Roseneath Theatre makes Canadian History

What do you get when you take an award-winning play for young people, some determined political activists and a lot of luck? You get Roseneath Theatre's production of 'Danny, King of the Basement' on Parliament Hill.

Roseneath Theatre (www.roseneath.ca) is one of Canada's oldest and most respected 'theatre for young audiences companies'. Established in 1983 to create and produce original Canadian theatre for young people and their families, Roseneath tours 4-5 productions (and about 250 performances) annually across the globe.



Left to right: Ryan Cunningham as Danny, Adrian Churchill as Angelo and Andrea Scott as Penelope. With thanks to CAEA.

Arriving at the loading dock of the parliament buildings

'Danny, King of the Basement' is one of their flagship productions. Written by Artistic Director, David S. Craig, it is a multi Award-winning production about a young boy and his mother, Louise, who have been moving in and out of the shelter system for most of his life. When Louise finds a job and rents a basement apartment, they think their "moving days are finally over", but its just the beginning of a new adventure for the lovable Danny, who makes friends in a handshake and best friends in a day.

But although the play was written as a comedy, it hits home with a strong political message on child poverty and homelessness. Inspired by the Golden Report (which says that 25% of the homeless in Toronto are young people under the age of 12) playwright David S. Craig wanted to offer them a hero from their ranks. The result has been a play that has travelled for over 500 performances in Canada and the US over the last 3 years, been translated into 3 languages and garnered the adoration of press, parents and children from Anchorage to West Palm Beach.

And when Roseneath went into the Parliament buildings, so did SFX.

Roseneath began using the SFX software 2 seasons ago with their first tour of 'Danny' to help them improve on the quality of their touring soundscapes. Working with top Canadian sound designer Rick Sacks meant that large multiple source systems had to tour with the company, in order to realize the busy urban streets where the play takes place, which was both expensive and sometimes difficult to maintain.

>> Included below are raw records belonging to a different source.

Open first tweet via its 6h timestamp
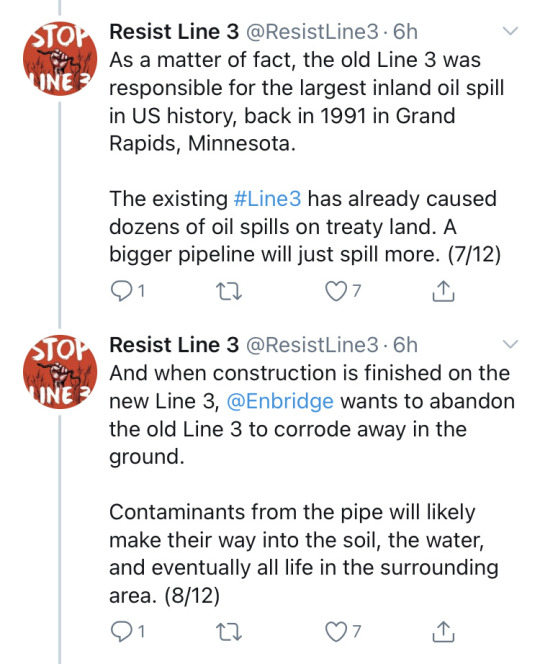540x664 pixels. [405, 32]
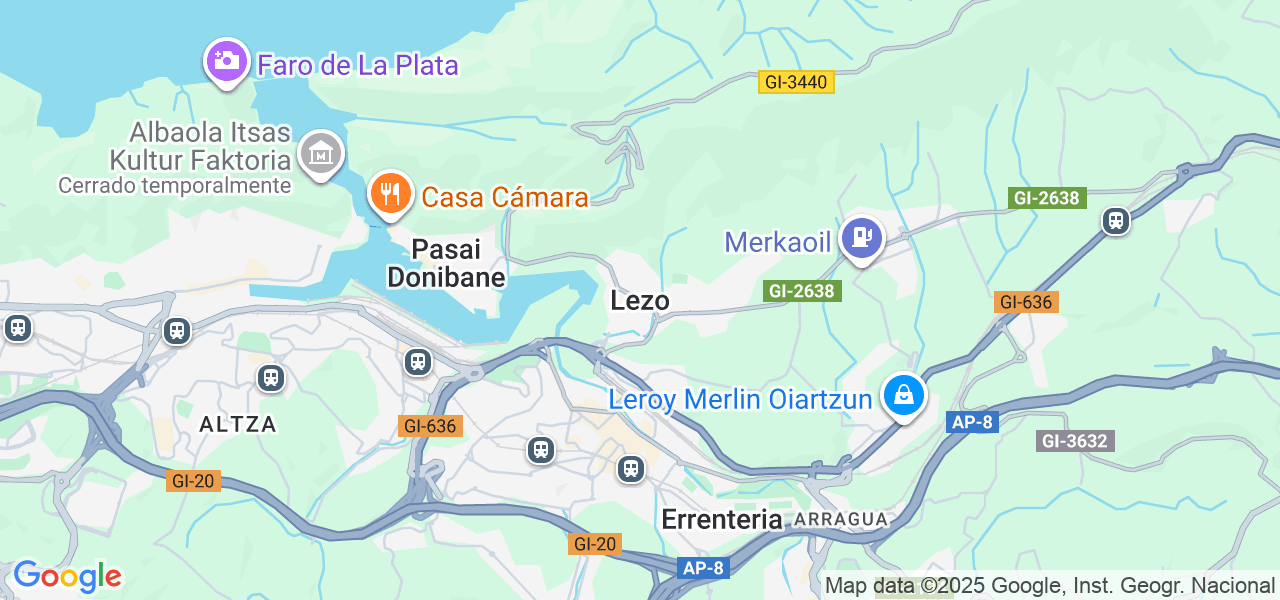This screenshot has width=1280, height=600.
Task: Select the train station icon near GI-2638 top right
Action: [1116, 221]
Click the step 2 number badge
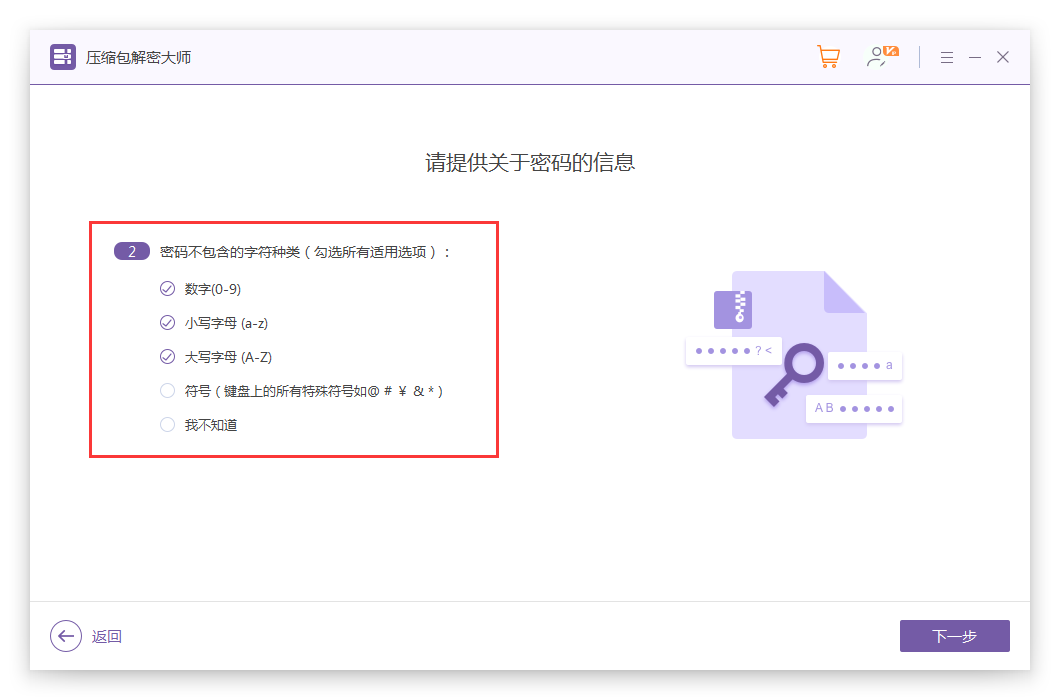 132,252
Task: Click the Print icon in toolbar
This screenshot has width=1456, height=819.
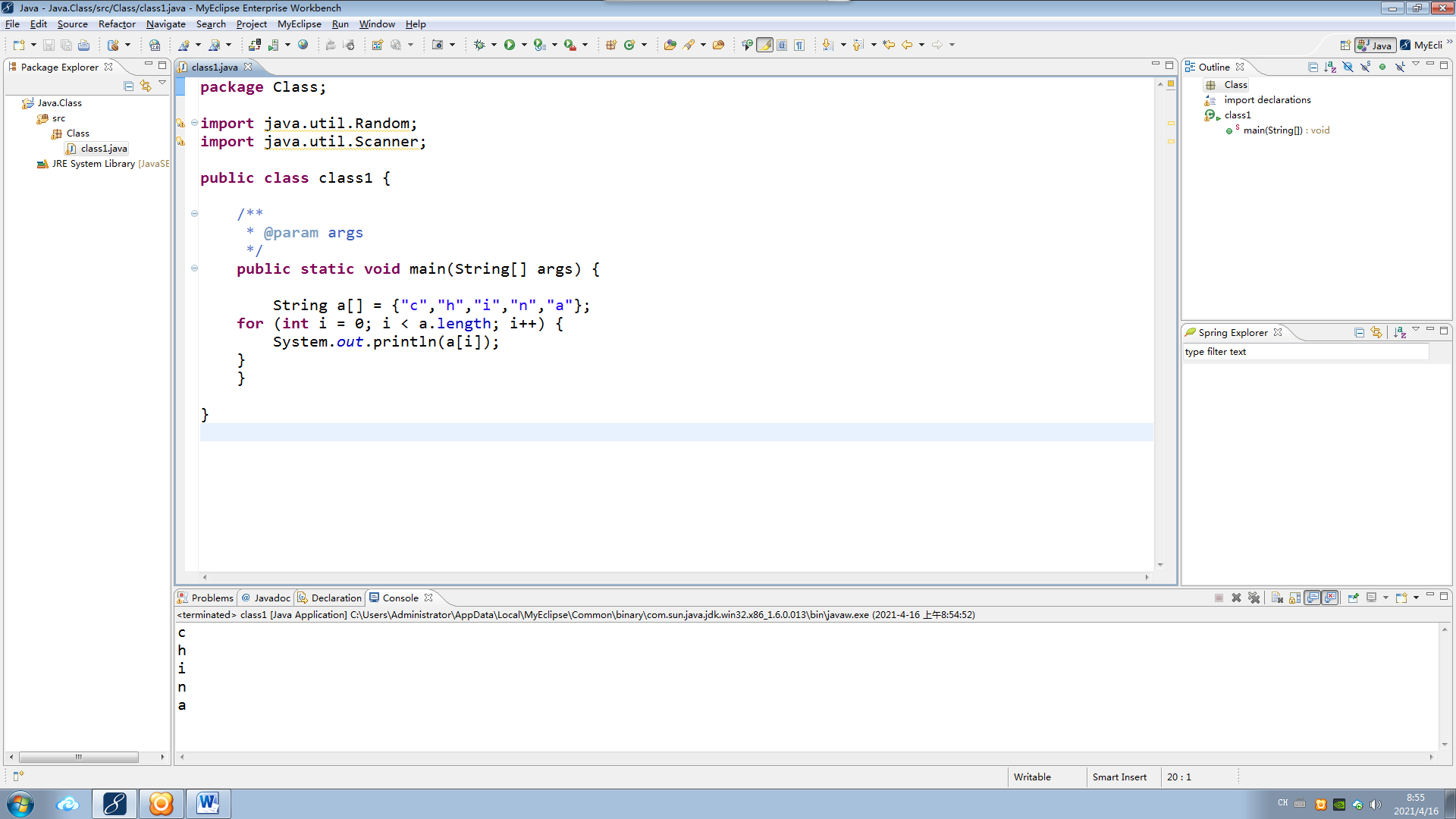Action: click(84, 45)
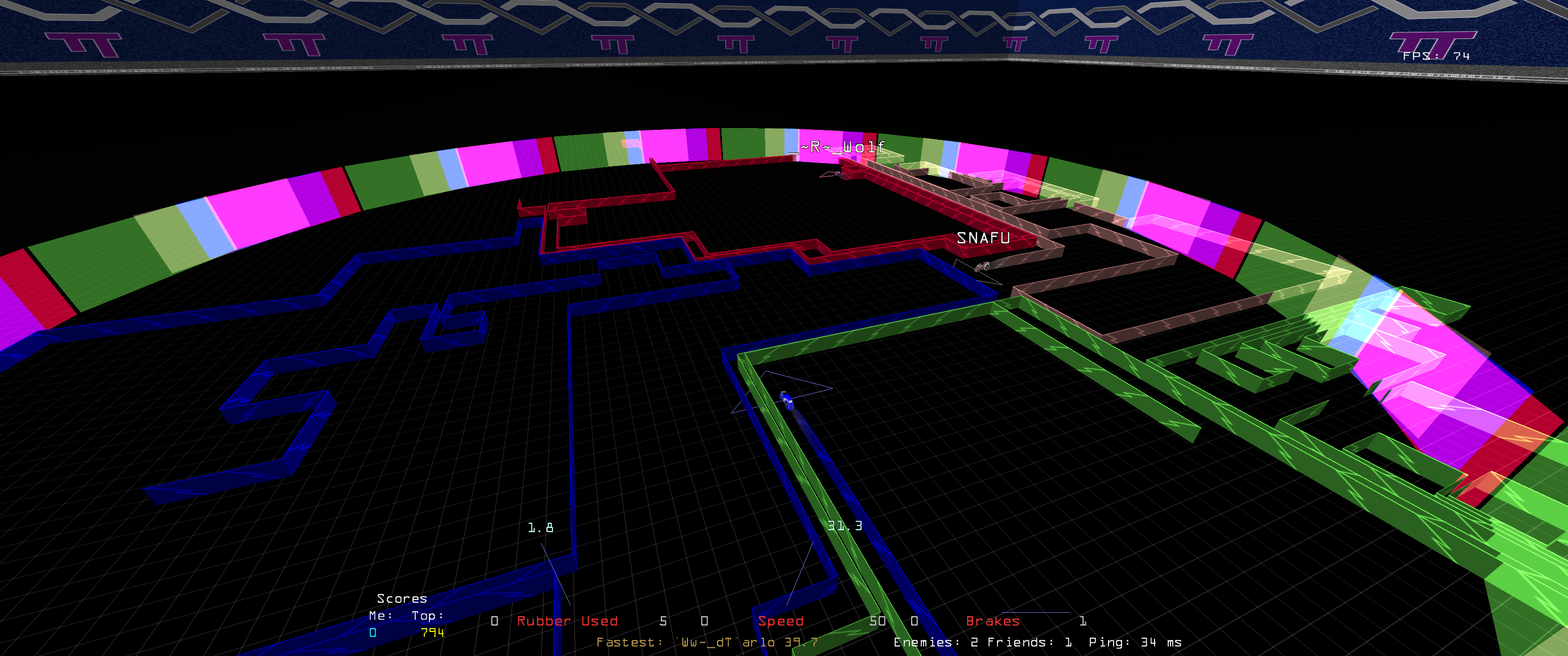Click the FPS counter readout
The image size is (1568, 656).
pyautogui.click(x=1436, y=56)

Managing Director, Tim Jennings, began to wonder if there was an alternative. "I spoke with an old employee of mine, Tom Andrews at the River Run Centre in Guelph, Ontario. Tom is one of the finest audio technicians in Canada and I knew if anyone could find a solution, he could. He immediately suggested SFX".

Roseneath began touring with SFX using the software on laptops and using the Echo Laya as an interface. Tim and Rick were delighted. "Rick could send the stage manager new cues or changes by emailing them .wav files, and the company reduced a variety of playback systems to a 'carry on' bag.

"We now tour the show on a Soundstation DAW. The theatre's we tour into are always impressed by how simple it is to get the show up and running, and the effectiveness of our 'lunch box computer'. We just plug into the house board, modify the master for levels and away we go. I took it with us to Edinburgh this summer with another show we had running there at the Festival (Dib and Dob and the Journey Home) and once again, it ran with flying colours - and the laptop adapter solved all of our power conversion issues. It was a dream. Next year we have already booked 17 weeks in the US with Danny, and the other 3 productions we will be touring will all be done on SFX."

It goes to prove once again that whether it's a school gymnasium, or Capital Hill, SFX can do it all.